Die geschäftliche Trennung von Deutschlands glamourösestem Power-Paar

Veronica Ferres und Carsten Maschmeyer haben ihre Trennung bekannt gegeben und das Ende ihrer Ehe mit makelloser PR-Präzision umgesetzt.

The Corporate Uncoupling of Germany's Glossiest Power Couple

Deutschland hat eine seiner letzten verbleibenden Ikonen der glänzenden, unaufgeregten High Society verloren. Während das Land mit dem industriellen Niedergang, einer schrumpfenden Mittelschicht und den schleichenden Folgen eines katastrophalen politischen Missmanagements ringt, lieferten Schauspielerin Veronica Ferres und Investor Carsten Maschmeyer über anderthalb Jahrzehnte hinweg einen stetigen Strom an Red-Carpet-Glamour. Nun ist der Vorhang für ihre Ehe gefallen, inszeniert mit derselben makellosen PR-Strategie, die ihre Verbindung prägte.

Die Trennung wurde nicht durch schmutzige Boulevardgerüchte bekannt, sondern formell durch den omnipräsenten Medienanwalt Christian Schertz verbreitet. Die offizielle Darstellung ist die von gegenseitigem Respekt und überwältigendem beruflichem Erfolg. Dem Paar zufolge erfordern ihre anspruchsvollen Karrieren als Produzentin-Schauspielerin und globaler Investor, dass sie weltweit verstreut sind, weit entfernt von ihrem Münchner Zuhause. In ihrer gemeinsamen Erklärung erläuterten sie die Veränderung ihrer Dynamik: „Im Laufe der Zeit hat sich unsere Liebe zu einer tiefen, vertrauensvollen Freundschaft entwickelt.“ Sie behaupten, mit immenser Dankbarkeit auf ihren gemeinsamen Weg zurückzublicken und bestehen darauf, eng verbunden zu bleiben.

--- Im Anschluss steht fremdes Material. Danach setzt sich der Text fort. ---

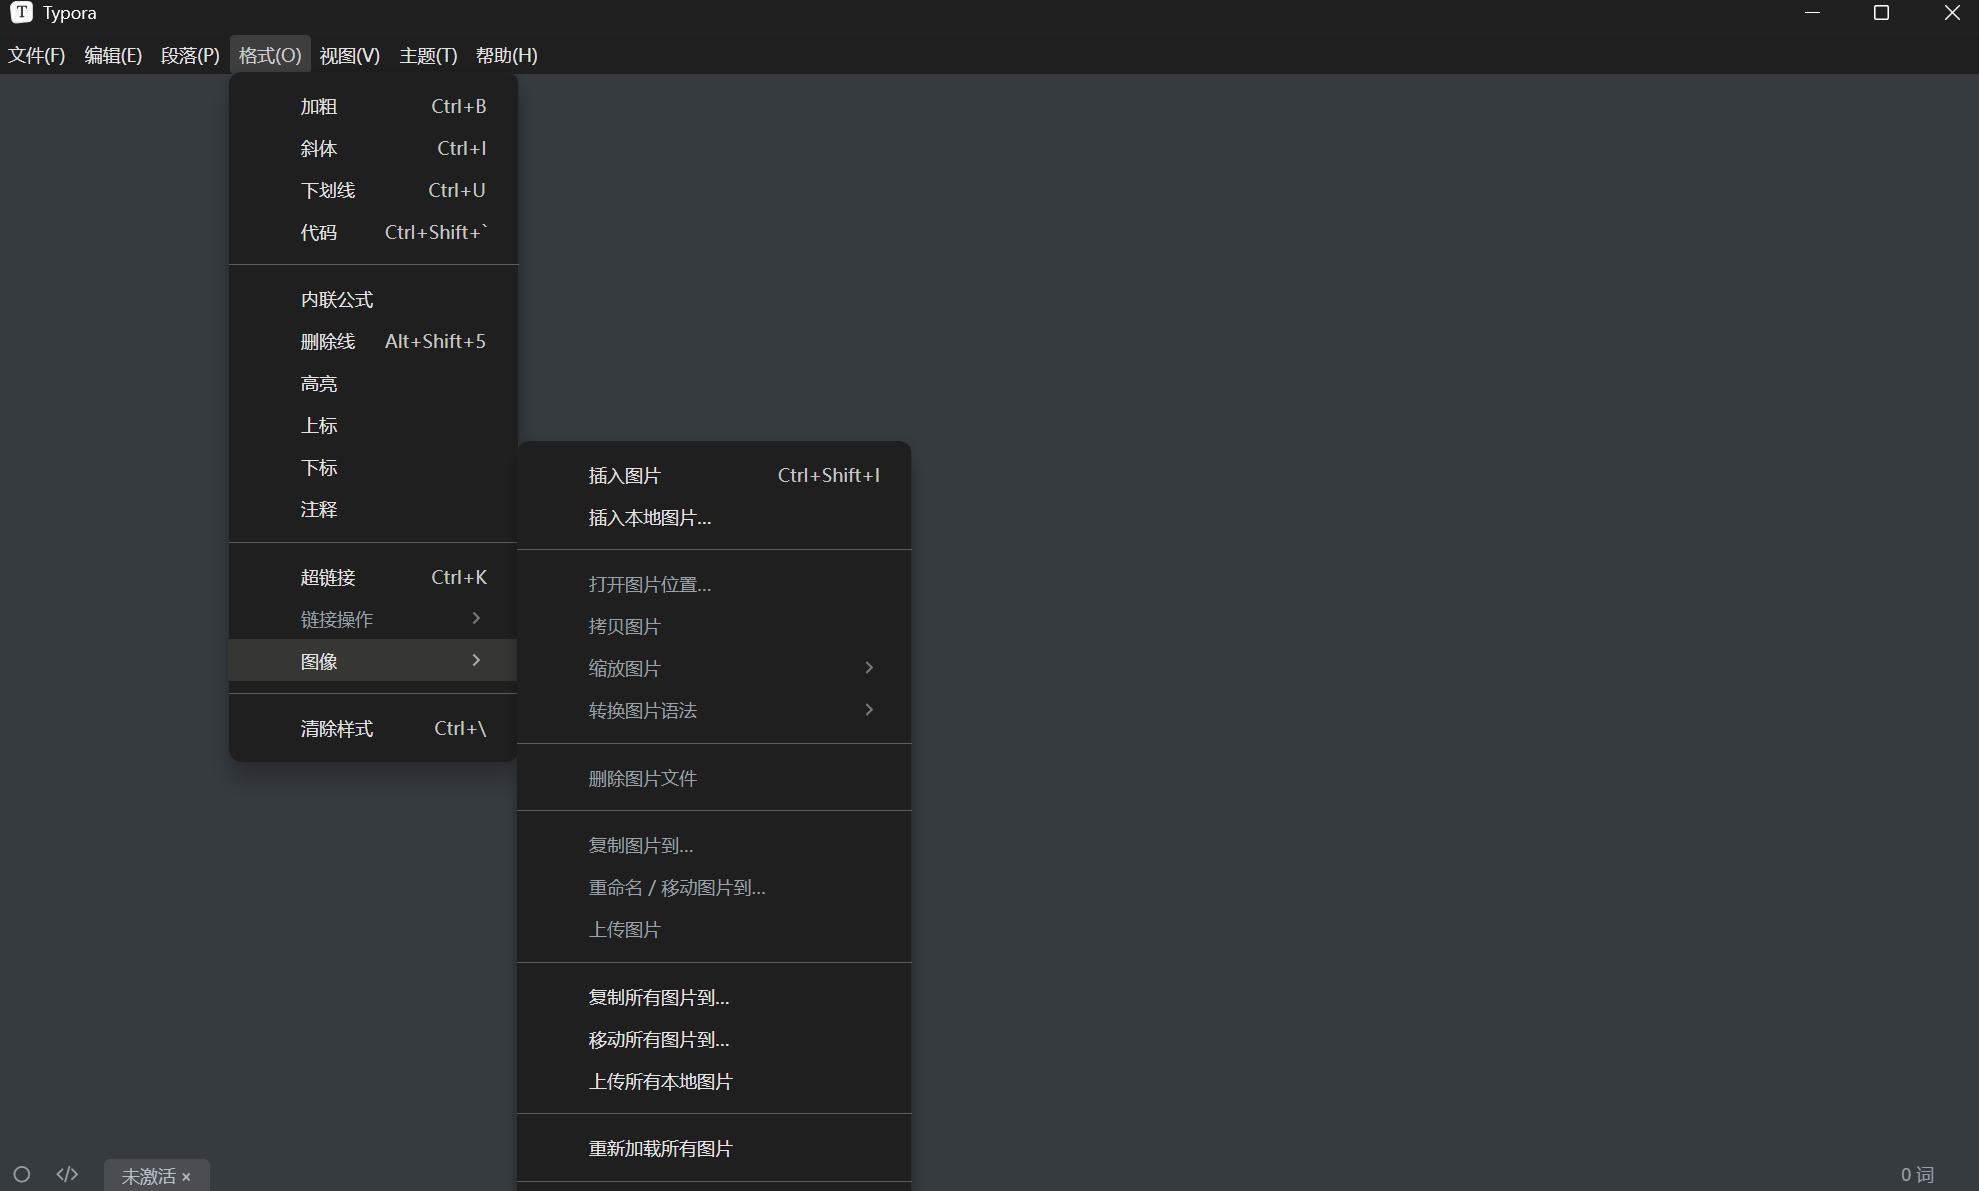Image resolution: width=1979 pixels, height=1191 pixels.
Task: Choose 上传所有本地图片 option
Action: [x=660, y=1082]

Die Chronologie ihrer Romanze liest sich wie ein perfekt inszeniertes Lifestyle-Feature für die Wohlhabenden. Nachdem sie vor über fünfzehn Jahren ein Paar wurden, sicherten sie ihre Verlobung am numerisch ansprechenden Datum des 11. November 2011. Eine aufwendige Hochzeit folgte im September 2014 an der Côte d'Azur. Maschmeyer, heute 67, zog schließlich von Hannover weg, um sich der 61-jährigen Ferres in der bayerischen Hauptstadt anzuschließen. Sie brachten eine Patchwork-Familie zusammen, bestehend aus ihrer Tochter aus einer früheren Ehe mit dem Filmproduzenten Martin Krug und seinen beiden Söhnen, und versprachen unerschütterliche Unterstützung für ihre jeweiligen Stiefkinder.

Es birgt eine deutliche Ironie, dass eine Ehe, die schweren externen Belastungen standhielt – darunter ein bizarrer Erpressungsversuch und Maschmeyers Kampf gegen Hautkrebs –, letztlich durch die bloße Logistik von Reichtum und Ambition aufgelöst wurde. Das moderne Power-Paar ist oft weniger eine romantische Partnerschaft als ein äußerst erfolgreiches Joint Venture. Wenn die operativen Anforderungen an die Führung internationaler Investmentportfolios und Filmproduktionen zu anspruchsvoll werden, wird die Fusion einfach aufgelöst.

Medienanwalt Schertz hat weitere Anfragen präventiv unterbunden und fordert Privatsphäre für ein Paar, das den größten Teil von zwei Jahrzehnten bequem im Rampenlicht verbracht hat. Die Auflösung ist sauber, höflich und gründlich bereinigt. In einem zunehmend chaotischen und wirtschaftlich stagnierenden Deutschland ist dies vielleicht der einzige geordnete Abgang, den wir in diesem Jahr erleben werden.